Swedish multinational telecommunication provider

Telia shared services center in Vilnius, Lithuania

Telia Company AB is a Swedish multinational telecommunications company and mobile network operator present in Sweden, Finland, Norway, Estonia, Latvia and Lithuania.

The company is headquartered in Solna and its stock is traded on the Stockholm Stock Exchange and on the Helsinki Stock Exchange.

The company has been linked to corruption scandals in its dealings with the regimes in Uzbekistan and Azerbaijan. Telia's bribery scandal in relation to the Ilham Aliyev regime in Azerbaijan has been described as "possibly the largest bribery in Swedish history."

==History==
Telia Company in its current form was first established as TeliaSonera, as the result of a 2002 merger between the Swedish and Finnish telecommunications companies, Telia and Sonera. This merger followed three years after Telia's failed merger attempt with Norwegian telecommunications company Telenor, now its chief competitor in the Nordic countries.

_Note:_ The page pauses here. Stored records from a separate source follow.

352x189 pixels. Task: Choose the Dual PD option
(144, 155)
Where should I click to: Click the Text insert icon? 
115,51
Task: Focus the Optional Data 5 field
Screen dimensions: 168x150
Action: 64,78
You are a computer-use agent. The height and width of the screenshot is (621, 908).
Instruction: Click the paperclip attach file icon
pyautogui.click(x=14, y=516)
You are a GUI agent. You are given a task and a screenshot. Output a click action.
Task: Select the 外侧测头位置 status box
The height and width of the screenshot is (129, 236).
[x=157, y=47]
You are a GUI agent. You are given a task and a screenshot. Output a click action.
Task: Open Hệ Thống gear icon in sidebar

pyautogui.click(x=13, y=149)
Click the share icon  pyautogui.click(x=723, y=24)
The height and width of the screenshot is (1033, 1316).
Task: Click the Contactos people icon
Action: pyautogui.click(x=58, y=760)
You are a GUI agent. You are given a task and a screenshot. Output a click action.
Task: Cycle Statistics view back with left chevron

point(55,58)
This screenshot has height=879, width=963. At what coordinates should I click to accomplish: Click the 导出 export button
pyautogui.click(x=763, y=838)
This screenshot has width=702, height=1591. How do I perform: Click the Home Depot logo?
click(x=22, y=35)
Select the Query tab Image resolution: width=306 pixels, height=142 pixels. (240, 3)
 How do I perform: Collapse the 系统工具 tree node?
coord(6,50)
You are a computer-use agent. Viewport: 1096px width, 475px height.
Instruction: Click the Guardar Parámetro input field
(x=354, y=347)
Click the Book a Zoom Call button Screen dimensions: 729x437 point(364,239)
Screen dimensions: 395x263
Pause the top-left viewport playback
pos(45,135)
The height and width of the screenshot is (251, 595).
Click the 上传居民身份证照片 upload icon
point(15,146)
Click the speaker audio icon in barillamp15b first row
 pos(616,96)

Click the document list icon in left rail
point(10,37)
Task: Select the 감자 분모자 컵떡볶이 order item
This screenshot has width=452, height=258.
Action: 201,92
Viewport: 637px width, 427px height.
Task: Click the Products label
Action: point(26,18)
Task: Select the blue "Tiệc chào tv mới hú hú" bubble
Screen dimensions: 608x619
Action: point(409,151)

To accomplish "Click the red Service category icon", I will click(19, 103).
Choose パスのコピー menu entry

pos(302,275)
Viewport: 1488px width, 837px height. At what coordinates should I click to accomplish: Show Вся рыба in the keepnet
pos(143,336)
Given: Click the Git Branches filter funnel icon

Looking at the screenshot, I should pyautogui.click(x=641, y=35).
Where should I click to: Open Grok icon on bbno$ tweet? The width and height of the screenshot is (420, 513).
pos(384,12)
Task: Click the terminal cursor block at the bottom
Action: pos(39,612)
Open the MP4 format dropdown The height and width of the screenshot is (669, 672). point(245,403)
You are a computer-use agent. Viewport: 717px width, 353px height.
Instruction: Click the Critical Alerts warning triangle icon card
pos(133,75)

Before privatisation, Telia was a state telephone monopoly. Sonera, on the other hand, had a monopoly only on trunk network calls, while most (c. 75%) of local telecommunication was provided by telephone cooperatives. The separate brands Telia and Sonera continued to be used in the Swedish and Finnish markets respectively until March 2017, when Sonera was rebranded to Telia. Of the stock, 39.5% (31 March 2020) is owned by the Swedish government, and the rest by institutions, companies, and private investors worldwide. The Finnish government (through Solidium) divested from Telia Company in February 2018, when it sold its remaining 3.2% stake.

===Telia===

The Swedish Kungl. Telegrafverket (literally: Royal Telegraph Agency) was founded in 1853, when the first electric telegraph line was established between Stockholm and Uppsala. Allmänna Telefon found an equipment supplier in Lars Magnus Ericsson. In this early competition, Telegrafverket with its brand Rikstelefon was a latecomer. However, by securing a national monopoly on long-distance telephone lines, it was able with time to control and take over the local networks of quickly growing private telephone companies.

A de facto telephone monopoly position was reached around 1920, and never needed legal sanction. In 1953 the name was modernised to Televerket. On 1 July 1992, this huge government agency's regulating functions was split off into the Swedish Post and Telecom Authority (Post- och telestyrelsen, PTS), with similar functions as the Federal Communications Commission of the United States. The operation of the state radio and TV broadcast network was spun off into a company named Teracom. On 1 July 1993, the remaining telephone and mobile network operator was transformed into a government-owned shareholding company, named Telia AB. At the height of the dot-com bubble, on 13 June 2000, close to one-third of Telia's shares were introduced on the Stockholm Stock Exchange.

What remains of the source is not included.